The variant caller Pool-SNP (Kapun et al., 2020, 2021) was used to identify high-confidence SNPs with the following combination of heuristic SNP-calling parameters: coverage of each Pool-Seq sample ≥ 10×; coverage of each Pool-Seq sample ≤ 95% percentile of coverage distribution across contigs and samples; minimum allele count of a minor allele at a SNP across all combined Pool-Seq samples > 20×; minor allele frequency at a SNP across all combined Pool-Seq samples > 0.01. Only SNPs for which all samples fulfilled the above criteria were retained. SNPs located within repetitive regions and within 5 bp distance to indels that occurred in more than 20 copies across all pooled samples were removed to avoid paralogous SNPs due to mis-mapping around indel polymorphisms. The resulting VCF file was converted to the SYNC file format (Kofler et al., 2011), and a custom Python script was used to calculate sample-specific allele frequencies for major alleles at each SNP (sync2AF.py;https://github.com/capoony/DrosEU_pipeline).

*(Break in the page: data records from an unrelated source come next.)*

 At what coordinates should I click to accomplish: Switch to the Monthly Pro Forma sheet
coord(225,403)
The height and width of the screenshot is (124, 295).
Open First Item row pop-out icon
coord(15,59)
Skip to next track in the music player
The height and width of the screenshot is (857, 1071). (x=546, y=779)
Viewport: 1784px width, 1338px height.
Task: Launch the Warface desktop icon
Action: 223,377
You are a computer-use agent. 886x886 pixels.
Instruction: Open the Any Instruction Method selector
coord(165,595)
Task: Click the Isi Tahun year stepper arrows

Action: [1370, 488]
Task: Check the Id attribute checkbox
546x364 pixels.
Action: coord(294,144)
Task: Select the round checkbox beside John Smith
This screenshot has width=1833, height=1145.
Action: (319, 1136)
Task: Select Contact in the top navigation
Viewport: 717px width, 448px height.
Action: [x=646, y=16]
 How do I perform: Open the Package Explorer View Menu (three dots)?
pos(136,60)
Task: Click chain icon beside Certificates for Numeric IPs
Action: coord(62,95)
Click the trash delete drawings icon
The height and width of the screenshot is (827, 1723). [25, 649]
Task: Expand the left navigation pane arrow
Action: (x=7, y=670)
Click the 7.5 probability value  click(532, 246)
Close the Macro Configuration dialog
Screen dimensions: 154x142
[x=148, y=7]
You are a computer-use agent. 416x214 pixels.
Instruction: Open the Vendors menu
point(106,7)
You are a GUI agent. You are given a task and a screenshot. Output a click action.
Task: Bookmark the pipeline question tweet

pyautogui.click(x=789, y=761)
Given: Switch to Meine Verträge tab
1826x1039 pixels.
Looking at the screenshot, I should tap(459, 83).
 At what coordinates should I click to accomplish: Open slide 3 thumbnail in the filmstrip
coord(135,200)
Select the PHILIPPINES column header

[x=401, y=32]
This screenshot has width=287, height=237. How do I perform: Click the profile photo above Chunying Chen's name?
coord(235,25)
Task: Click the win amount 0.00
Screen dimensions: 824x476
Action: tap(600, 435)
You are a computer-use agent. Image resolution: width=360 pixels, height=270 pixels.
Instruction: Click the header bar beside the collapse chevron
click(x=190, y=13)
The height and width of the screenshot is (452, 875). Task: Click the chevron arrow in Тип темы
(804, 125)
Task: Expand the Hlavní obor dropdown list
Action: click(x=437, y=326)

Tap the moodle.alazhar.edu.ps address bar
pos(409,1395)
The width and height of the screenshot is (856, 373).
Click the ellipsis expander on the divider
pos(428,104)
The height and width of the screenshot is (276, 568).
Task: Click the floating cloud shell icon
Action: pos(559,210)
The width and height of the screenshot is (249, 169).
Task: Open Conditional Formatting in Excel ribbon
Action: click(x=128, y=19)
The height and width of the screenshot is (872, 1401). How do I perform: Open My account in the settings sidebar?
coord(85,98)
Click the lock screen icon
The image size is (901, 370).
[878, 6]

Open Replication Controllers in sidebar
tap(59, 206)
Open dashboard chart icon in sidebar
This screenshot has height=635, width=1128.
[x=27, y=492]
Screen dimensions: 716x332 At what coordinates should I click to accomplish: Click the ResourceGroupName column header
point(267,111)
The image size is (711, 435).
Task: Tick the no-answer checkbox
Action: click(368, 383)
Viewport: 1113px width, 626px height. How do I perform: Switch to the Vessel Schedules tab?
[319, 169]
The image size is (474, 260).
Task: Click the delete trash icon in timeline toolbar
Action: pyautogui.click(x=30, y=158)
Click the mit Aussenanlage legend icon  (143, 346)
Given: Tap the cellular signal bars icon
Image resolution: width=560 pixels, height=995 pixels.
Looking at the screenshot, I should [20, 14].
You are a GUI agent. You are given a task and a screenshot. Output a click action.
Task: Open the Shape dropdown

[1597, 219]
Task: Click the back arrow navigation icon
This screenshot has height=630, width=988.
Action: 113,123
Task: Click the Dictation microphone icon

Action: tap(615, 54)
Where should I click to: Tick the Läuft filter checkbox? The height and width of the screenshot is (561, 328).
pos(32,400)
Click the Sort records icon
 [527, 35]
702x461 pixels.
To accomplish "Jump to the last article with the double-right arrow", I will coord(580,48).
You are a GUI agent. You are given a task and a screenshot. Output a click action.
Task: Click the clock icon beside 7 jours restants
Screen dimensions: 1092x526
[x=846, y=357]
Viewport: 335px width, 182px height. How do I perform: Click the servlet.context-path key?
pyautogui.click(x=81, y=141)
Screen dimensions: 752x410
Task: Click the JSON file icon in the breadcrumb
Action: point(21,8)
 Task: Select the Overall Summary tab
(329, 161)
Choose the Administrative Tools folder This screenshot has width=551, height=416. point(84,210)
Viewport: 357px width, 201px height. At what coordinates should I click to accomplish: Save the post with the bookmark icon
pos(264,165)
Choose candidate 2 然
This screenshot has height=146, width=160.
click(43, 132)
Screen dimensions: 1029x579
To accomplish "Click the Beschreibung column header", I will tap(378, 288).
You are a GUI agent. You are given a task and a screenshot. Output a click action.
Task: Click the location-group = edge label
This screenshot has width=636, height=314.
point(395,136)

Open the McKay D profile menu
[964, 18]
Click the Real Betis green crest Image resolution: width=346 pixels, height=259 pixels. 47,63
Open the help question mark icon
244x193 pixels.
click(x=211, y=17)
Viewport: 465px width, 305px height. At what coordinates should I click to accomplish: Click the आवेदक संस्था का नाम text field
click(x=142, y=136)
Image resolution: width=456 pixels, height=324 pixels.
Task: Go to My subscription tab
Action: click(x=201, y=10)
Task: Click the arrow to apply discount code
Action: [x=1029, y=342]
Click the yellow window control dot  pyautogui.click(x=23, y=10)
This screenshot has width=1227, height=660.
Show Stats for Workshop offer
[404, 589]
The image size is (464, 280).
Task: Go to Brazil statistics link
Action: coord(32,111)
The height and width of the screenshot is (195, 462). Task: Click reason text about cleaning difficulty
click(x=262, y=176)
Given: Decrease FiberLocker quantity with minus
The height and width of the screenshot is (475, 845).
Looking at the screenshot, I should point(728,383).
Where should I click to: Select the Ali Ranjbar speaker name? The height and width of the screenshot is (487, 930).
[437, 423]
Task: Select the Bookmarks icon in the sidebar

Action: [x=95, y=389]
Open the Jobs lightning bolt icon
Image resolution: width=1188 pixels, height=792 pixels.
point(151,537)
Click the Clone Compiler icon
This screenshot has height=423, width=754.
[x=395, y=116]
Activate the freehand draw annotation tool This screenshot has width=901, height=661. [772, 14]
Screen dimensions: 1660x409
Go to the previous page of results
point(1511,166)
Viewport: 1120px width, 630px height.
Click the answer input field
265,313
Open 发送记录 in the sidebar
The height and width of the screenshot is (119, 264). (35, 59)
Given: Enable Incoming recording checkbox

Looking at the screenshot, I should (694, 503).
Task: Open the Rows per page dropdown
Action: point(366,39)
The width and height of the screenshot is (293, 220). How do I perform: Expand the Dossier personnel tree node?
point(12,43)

Demographic Inferences for S. cynipsea and S. neocynipsea in Europe
Tests for historical gene flow that rely on detecting patterns of derived allele sharing inconsistent with a supposed species or population genealogy require prior knowledge about this genealogy. To gain such prior knowledge and inform our tests for interspecific gene flow between S. cynipsea and S. neocynipsea (see below), we first inferred a baseline demographic history of the two species in Europe using Approximate Bayesian Computation (ABC; Beaumont, 2019) as implemented in DIYABC v.2.1.0 (Cornuet et al., 2014). For this purpose, we re-analysed an independent population-genetic dataset by Baur et al. (2020) comprising 14 European S. cynipsea and 6 European S. neocycnipsea populations that were genotyped at 9 microsatellite loci. These microsatellites only represent a tiny fraction of the genome and hence do not reflect fine-scale variation in gene flow along the genome. However, this microsatellite dataset avoids two shortcomings of our whole-genome pool-sequencing dataset, namely the lack of individual genotypes and the elevated sampling noise due to pooling DNA from multiple individuals before library preparation (e.g., Cutler & Jensen, 2010). Moreover, small to moderate numbers of microsatellites have repeatedly been shown to yield plausible demographic inferences, including estimates of migration rates (e.g., Aimé et al., 2014; Caracristi & Schlötterer, 2003; Kaya et al., 2021; Leblois et al., 2014; Schlötterer et al., 2006).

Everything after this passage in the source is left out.